Ensuring the ratio of Omega-6 to Omega-3 is balanced is critical to your dog’s health. The ideal balance we are looking for is between 6:1 and 3:1. It’s important to note that providing the full spectrum of fats is really important - we need a dietary source of DHA and EPA, not just ALA.
And that, ladies and gentlemen, is fish!
Diets containing Omega-3 from ALA only (so plant matter, with no fish) are less effective at modifying inflammatory and immune responses. One study showed that diets containing fish outperformed diet containing flaxseed with the same Omega-6:Omega-3 ratio. So if your dog is able to eat fish it should absolutely be a part of their diet.
HOW TO FEED
If the food you are feeding your dog does not contain fresh fish, you can still add it to their diet. The easiest way to do this is to feed tinned sardines or mackerel, available from your local supermarket. Try to get the fish in spring water if possible, as oil it will contain high amounts of Omega-6. You can also get fresh sardines at your local fish monger. When feeding fresh fish be mindful of small bones, and grind or mince the fish if needed.

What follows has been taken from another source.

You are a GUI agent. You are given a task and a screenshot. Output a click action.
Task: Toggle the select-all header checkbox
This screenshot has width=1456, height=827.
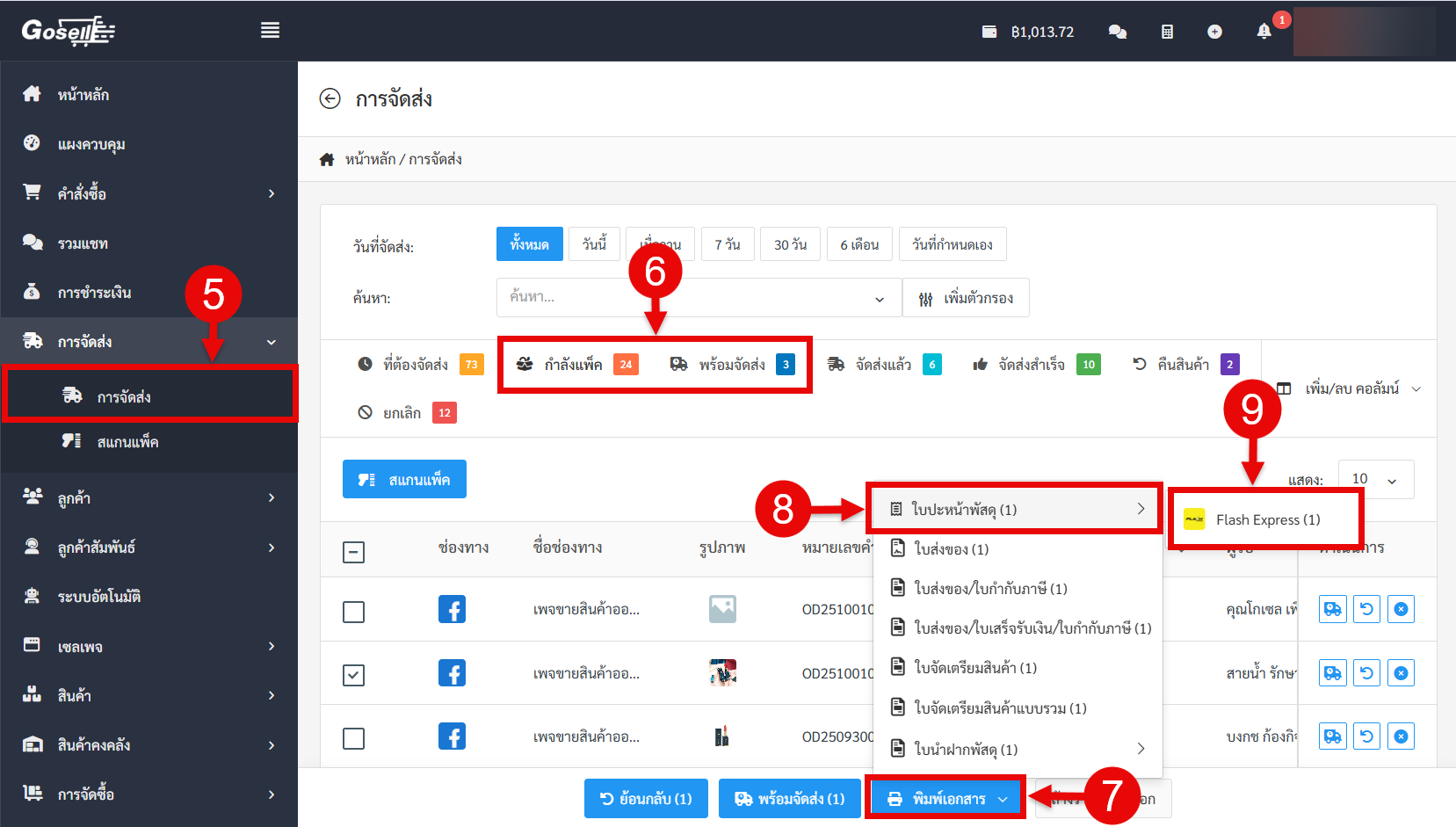[353, 552]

Whether you feed canned or fresh, the type of fish you feed is important. You want to feed a small, oily fish to avoid heavy metal buildup and to make sure you get all the benefits from the fats. Avoid farmed fish like salmon (which seems to be the only type you can easily get in Australia), and larger fish like tuna.
We use two types of fish in our Whoa Nelly Dog Food: WA sardines and Moreton Bay mullet. Both are sustainably caught, oily fish with different fat profiles. We are rotating through both based on availability to provide the best fat profile we possibly can, and the make sure there is lots of EPA + DHA in our food.
If supplementing, the optimal amount to feed depends on many factors. This includes the age of your dog and their current diet.
Dogs fed a kibble based diet will likely need more fish to help reduce the inflammatory effects of processed food high in Omega-6. One recommendation is to aim for 50 to 75mg of EPA + DHA combined per kg of body weight. That works out (roughly) to 100g of tinned sardines per 7kg of bodyweight. This of course is a general guideline and there are many factors at play. Even adding even one tin of sardines a week will make an enormous difference to their health and wellbeing. If you are feeding a dry food diet, please add fish to their
For advice specific to your dogs needs you can contact me here to arrange a nutrition consultation.
WHAT ABOUT FISH OIL?
Fish oil can be handy as it is a concentrated form of fish, and can help promote the health benefits we have discussed. The issue with fish oils is that they oxidise quickly when exposed to air - which is the second you open the bottle. This oxidation causes the fats to go rancid, and negates much of the benefits we are trying to achieve through adding high quality Omega-3 fats to the diet. For this reason I do not recommend supplementing with fish oil - feed fresh fish instead!